* Goal of the exercise
Output all the entries word for word. Omit the pictures.

* Supplied material
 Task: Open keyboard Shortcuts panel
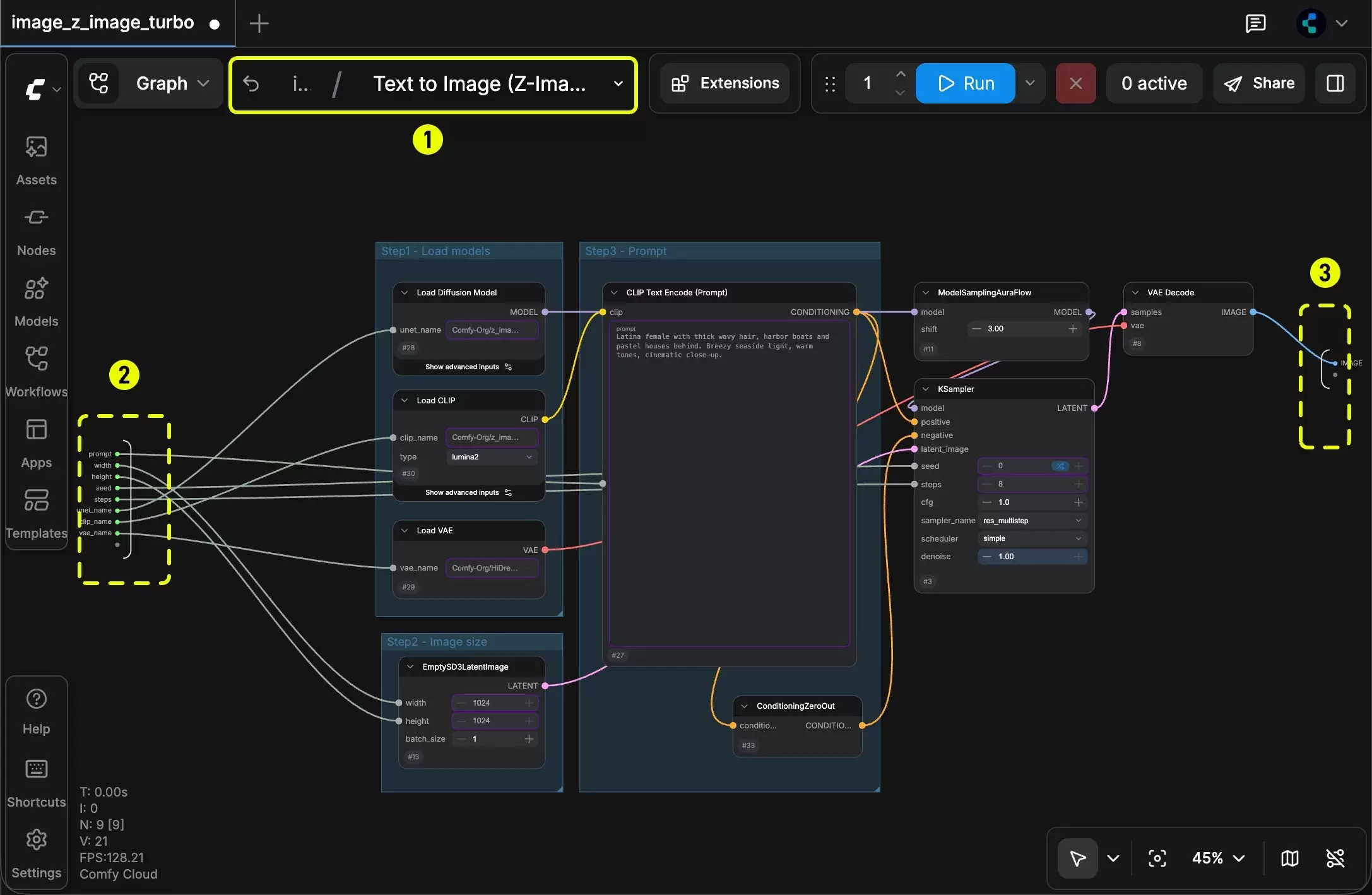(x=36, y=783)
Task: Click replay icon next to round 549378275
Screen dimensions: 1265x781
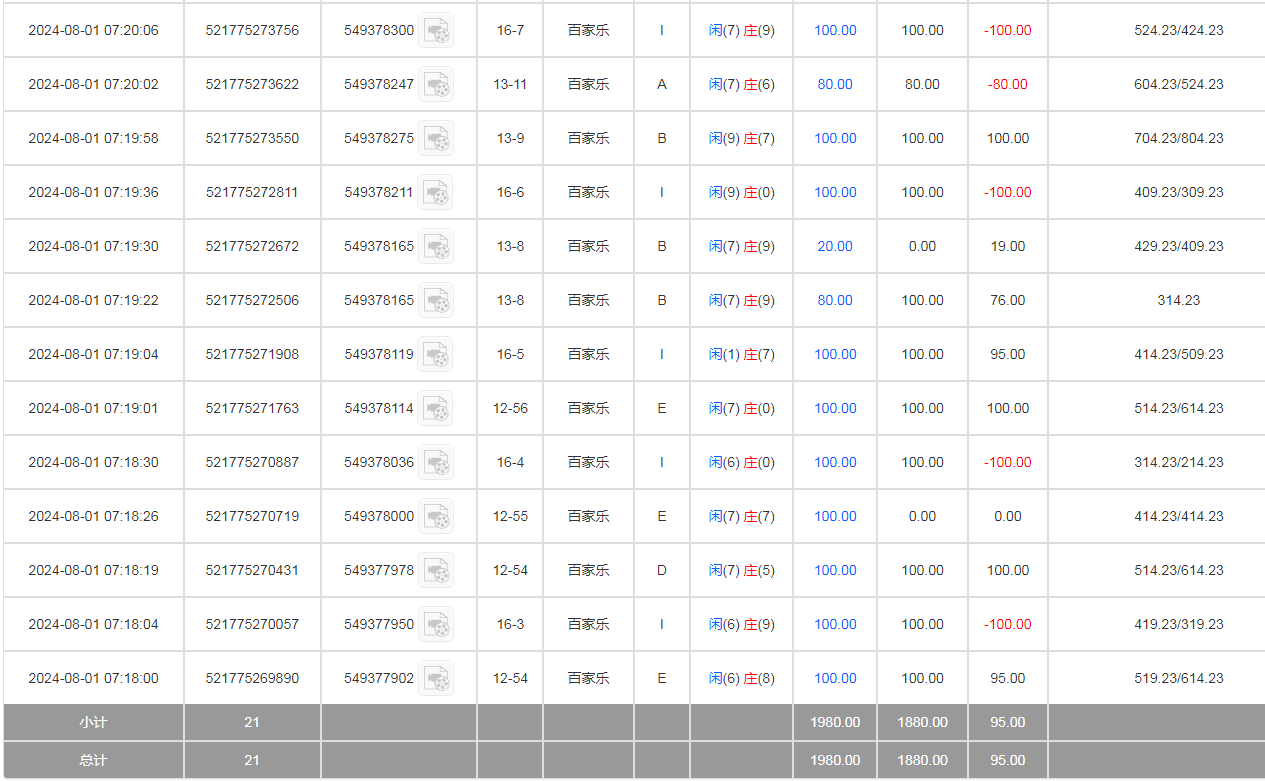Action: tap(436, 139)
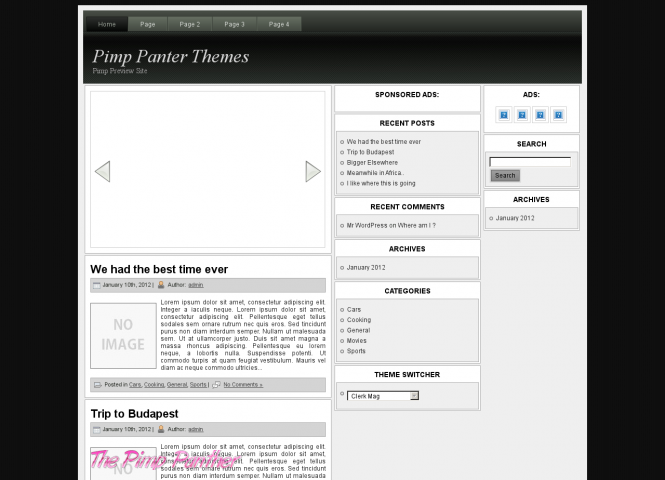This screenshot has height=480, width=665.
Task: Open the Home tab in navigation
Action: [x=107, y=24]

* Your solution
 Task: Open keyboard Shortcuts panel
(x=36, y=783)
Task: Click replay icon next to round 549378275
Screen dimensions: 1265x781
Action: tap(436, 139)
This screenshot has height=480, width=665.
Task: Open the Home tab in navigation
Action: [x=107, y=24]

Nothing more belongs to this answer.